Not that it would bother me if the whole thing autoimmolated and we got something less centralized, but it’s more likely they’ll get (even) less selective who they take money from on the way down, and give malvertisers and scammers free rein if it lets them make quarterlies.
@julesh To be fair, Google has been in the quantum computing hype cycle for ages now—given what happened last year with the IBM kicked eagle experiment, I give it around three months before a paper shows that you can do whatever Google's quantum computer did better and faster using tensor networks.
It's pretty strange to me that the Google paper about their new quantum processor—which you can read here (<https://www.nature.com/articles/s41586-024-08449-y>, and you can read the manuscript here <https://www.scientificamerican.com/article/google-makes-a-major-quantum-computing-breakthrough/>)—is from an unedited manuscript.

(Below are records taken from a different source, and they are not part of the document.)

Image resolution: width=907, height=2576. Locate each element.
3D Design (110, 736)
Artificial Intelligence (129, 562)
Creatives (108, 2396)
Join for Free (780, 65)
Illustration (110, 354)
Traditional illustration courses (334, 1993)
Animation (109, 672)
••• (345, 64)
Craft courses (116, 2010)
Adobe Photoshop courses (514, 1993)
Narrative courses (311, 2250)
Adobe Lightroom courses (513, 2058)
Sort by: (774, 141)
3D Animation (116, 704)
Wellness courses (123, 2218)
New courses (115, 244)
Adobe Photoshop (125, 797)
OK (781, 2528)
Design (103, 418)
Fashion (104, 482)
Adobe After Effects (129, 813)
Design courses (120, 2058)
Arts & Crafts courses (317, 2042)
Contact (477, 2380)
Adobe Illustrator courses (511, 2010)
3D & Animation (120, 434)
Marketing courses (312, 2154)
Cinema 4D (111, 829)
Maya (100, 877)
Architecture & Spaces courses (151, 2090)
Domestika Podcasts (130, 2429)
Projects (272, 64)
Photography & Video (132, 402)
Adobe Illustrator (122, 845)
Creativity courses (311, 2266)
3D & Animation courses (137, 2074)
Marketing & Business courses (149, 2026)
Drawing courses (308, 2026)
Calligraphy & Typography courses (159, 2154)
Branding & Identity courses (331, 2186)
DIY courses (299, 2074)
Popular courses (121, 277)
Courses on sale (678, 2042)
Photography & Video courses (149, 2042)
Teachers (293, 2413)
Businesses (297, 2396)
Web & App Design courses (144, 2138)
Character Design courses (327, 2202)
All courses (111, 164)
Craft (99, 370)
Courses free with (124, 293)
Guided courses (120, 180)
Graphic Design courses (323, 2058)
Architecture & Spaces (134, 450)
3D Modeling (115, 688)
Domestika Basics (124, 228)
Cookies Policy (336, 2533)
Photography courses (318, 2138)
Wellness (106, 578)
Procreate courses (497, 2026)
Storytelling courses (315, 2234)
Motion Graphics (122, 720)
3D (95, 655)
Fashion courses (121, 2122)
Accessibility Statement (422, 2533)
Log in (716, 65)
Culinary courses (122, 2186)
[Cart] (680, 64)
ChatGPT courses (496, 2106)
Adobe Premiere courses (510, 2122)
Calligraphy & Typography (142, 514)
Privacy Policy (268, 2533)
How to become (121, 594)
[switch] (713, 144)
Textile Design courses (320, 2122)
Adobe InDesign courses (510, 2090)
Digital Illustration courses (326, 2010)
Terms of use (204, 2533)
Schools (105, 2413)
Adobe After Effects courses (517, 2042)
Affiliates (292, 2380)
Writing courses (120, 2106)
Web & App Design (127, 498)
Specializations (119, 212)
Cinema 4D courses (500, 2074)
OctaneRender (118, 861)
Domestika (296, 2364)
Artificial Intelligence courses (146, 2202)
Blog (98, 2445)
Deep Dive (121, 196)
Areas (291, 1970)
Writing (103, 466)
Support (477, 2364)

Moreover, while most of the paper's authors don't have a personal financial stake in the results being true, the Google Quantum AI company has a *huge* vested interest in this.
While it would definitely be quite cool if this result was true, I'll wait to see if it gets reproduced before drawing any conclusions.
@julesh I live in that intersection where I read "RL" and my brain yells "Rocket League" but the other part of my brain yells "reinforcement learning" and both sides of my brain have a chuckle at which of the two has been the more commercially successful product over the last 5 years...
@julesh
There could be another explanation/hypothesis for this.
They (the researchers) were aware that the technology was pure hype. Therefore there was no "need" (or sense in) creating products based on it. When other companies showed that that was money to be made, business people took over and forced it into products.
My feeling is that AI (or at least LLMS) is a FOMO or me-too market. The gain is marginal but not participating is feared as fatal
@julesh Mark my words, Julesh: GenAI, LLMs et al., will turn out to be a bigger hyped-up waste of resources than Mr Zuckerberg's folly -- the Metaverse -- could ever have hoped to be.